Reddit, the controversial discussion forum that rose to prominence as a haven for free speech online, has begun the process for a stock market listing that could see it complete a transition to the corporate mainstream.

The San Francisco-based company said late on Wednesday that it had lodged a confidential filing for an initial public offering with the Securities and Exchange Commission.

The Jumpstart Our Business Startups Act of 2012 let companies file to go public in the US without publishing their prospectus until late in the process, provided their latest annual revenues were less than $1bn.

Reddit said it had yet to determine how many shares it would sell, or a likely price range for the stock. It puts its valuation at $10bn at the time of its last fundraising round, in August, up from the $6bn the company said it was valued at six months before.

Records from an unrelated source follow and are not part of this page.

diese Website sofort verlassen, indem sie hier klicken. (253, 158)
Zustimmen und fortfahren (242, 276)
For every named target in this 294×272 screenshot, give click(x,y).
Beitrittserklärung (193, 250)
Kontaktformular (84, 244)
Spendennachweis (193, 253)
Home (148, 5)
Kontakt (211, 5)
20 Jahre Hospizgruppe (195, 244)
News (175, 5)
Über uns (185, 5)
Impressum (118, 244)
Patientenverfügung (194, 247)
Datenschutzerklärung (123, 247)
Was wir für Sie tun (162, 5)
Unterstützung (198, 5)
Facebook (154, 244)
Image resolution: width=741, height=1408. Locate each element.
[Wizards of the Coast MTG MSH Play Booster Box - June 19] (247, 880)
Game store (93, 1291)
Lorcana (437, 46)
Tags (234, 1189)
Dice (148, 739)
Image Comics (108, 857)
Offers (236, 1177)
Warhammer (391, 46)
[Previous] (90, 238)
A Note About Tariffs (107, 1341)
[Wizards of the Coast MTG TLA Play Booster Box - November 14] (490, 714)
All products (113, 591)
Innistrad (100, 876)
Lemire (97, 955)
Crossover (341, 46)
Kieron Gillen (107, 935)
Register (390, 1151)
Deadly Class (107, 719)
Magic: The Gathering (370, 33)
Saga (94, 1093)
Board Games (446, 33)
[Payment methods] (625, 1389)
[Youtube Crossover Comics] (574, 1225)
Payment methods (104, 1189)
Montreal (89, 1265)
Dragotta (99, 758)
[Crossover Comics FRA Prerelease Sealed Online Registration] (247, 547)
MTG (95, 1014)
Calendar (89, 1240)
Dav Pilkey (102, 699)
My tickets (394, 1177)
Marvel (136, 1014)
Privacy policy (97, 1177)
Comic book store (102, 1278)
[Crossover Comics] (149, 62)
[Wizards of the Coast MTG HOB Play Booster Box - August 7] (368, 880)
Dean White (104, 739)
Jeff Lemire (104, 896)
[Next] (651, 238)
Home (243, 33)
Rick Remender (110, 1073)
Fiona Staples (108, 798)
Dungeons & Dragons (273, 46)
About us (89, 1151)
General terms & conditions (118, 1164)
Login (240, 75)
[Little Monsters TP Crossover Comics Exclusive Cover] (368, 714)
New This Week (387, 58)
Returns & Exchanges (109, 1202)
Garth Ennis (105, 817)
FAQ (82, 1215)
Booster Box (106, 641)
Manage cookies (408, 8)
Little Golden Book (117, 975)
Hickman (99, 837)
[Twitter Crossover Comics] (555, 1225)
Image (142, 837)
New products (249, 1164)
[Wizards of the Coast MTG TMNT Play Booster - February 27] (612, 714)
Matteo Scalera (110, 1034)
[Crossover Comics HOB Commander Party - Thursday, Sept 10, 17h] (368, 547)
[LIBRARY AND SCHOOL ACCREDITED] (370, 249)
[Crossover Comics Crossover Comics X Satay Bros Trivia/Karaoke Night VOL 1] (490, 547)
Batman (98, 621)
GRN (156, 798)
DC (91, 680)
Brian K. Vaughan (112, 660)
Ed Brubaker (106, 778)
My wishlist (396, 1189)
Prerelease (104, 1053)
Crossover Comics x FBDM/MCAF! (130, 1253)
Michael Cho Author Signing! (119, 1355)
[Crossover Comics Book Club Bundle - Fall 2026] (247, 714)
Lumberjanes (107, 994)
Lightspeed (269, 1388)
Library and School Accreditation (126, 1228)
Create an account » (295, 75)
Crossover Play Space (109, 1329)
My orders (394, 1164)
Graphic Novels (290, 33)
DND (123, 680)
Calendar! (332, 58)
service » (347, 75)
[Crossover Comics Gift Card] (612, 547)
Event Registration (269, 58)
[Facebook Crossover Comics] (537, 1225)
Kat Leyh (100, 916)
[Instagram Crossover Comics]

A Reddit IPO has been hotly anticipated in recent months. The platform’s role as a forum where users appear under pseudonyms, rather than requiring “real” identities, has set it apart from other social media sites.

This year, Reddit’s r/WallStreetBets message board became a force on Wall Street through the meme stock frenzy as individual investors used the forum to co-ordinate their buying and drive up the prices of several stocks, such as games retailer GameStop.

Reddit’s founders have said that the “anything goes” ethos was never their intention when creating the website and that its role as a haven for free speech arose by accident.

In recent years, the company has been bent on policing its forums more actively and building an advertising business in preparation for a move to the public markets.

Reddit has had a long and tortuous path to Wall Street. It was founded in 2005, a year after Facebook, and was bought by Condé Nast a year later for $10m.

It was later spun out again as a separate company and went through a string of chief executives before co-founder Steve Huffman returned to run Reddit and prepare it for a listing.